[時間:2016-07] [狀態:Open]
[關鍵詞:ffmpeg,libavcodec,libavformat]
FFmpeg接觸幾年了,用的比較多的是libavcodec和libavformat兩個庫,偶爾也會用用libswresample(主要處理音頻PCM的轉換,比如不同的聲道數、頻率、采樣位數、量化位數轉換)和libswscale(視頻原始數據處理,比如縮放、色度格式、量化位數的轉換)。
libavformat的主要機制
libavformat主要完成針對多媒體文件或流媒體(FFmpeg內部成為URL)的數據解析,包括數據讀取、格式分析以及包讀取;多媒體文件生成。其中主要包含幾種主要的結構體:
- AVFormatContext
最核心的結構體,對於每個URL,這里面都會demuxer/muxer,一個AVStream數組以及一個AVIOContext。 - AVStream
記錄媒體文件中包含的流信息,比如音頻、視頻或者數據流及其類型。 - AVInputFormat(demuxer)
作為解析器,是libavformat中很多的結構,其對外接口如下:
int(* read_probe )(AVProbeData *)
Tell if a given file has a chance of being parsed as this format.
int(* read_header )(struct AVFormatContext *)
Read the format header and initialize the AVFormatContext structure.
int(* read_packet )(struct AVFormatContext *, AVPacket *pkt)
Read one packet and put it in 'pkt'.
int(* read_close )(struct AVFormatContext *)
Close the stream.
int(* read_seek )(struct AVFormatContext *, int stream_index, int64_t timestamp, int flags)
Seek to a given timestamp relative to the frames in stream component stream_index.
int64_t(* read_timestamp )(struct AVFormatContext *s, int stream_index, int64_t *pos, int64_t pos_limit)
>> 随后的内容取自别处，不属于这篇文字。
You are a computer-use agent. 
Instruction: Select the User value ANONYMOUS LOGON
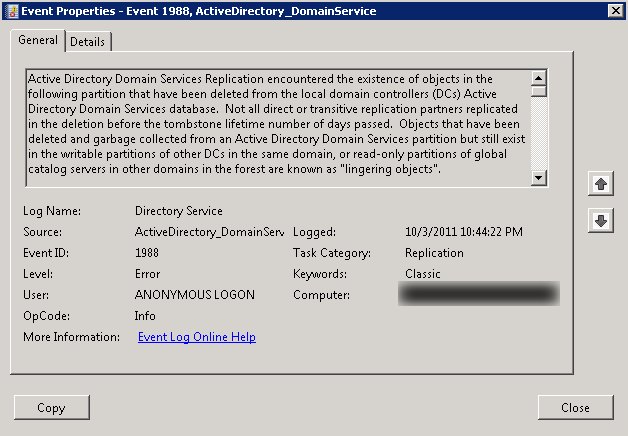click(194, 295)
Get the next timestamp in stream[stream_index].time_base units.
- AVOutputFormat(muxer)
作為復用器,其對外接口如下:
int(* write_header )(struct AVFormatContext *)
int(* write_packet )(struct AVFormatContext *, AVPacket *pkt)
int(* write_trailer )(struct AVFormatContext *)
int(* interleave_packet )(struct AVFormatContext *, AVPacket *out, AVPacket *in, int flush)
Currently only used to set pixel format if not YUV420P.
int(* query_codec )(enum AVCodecID id, int std_compliance)
Test if the given codec can be stored in this container.
void(* get_output_timestamp )(struct AVFormatContext *s, int stream, int64_t *dts, int64_t *wall)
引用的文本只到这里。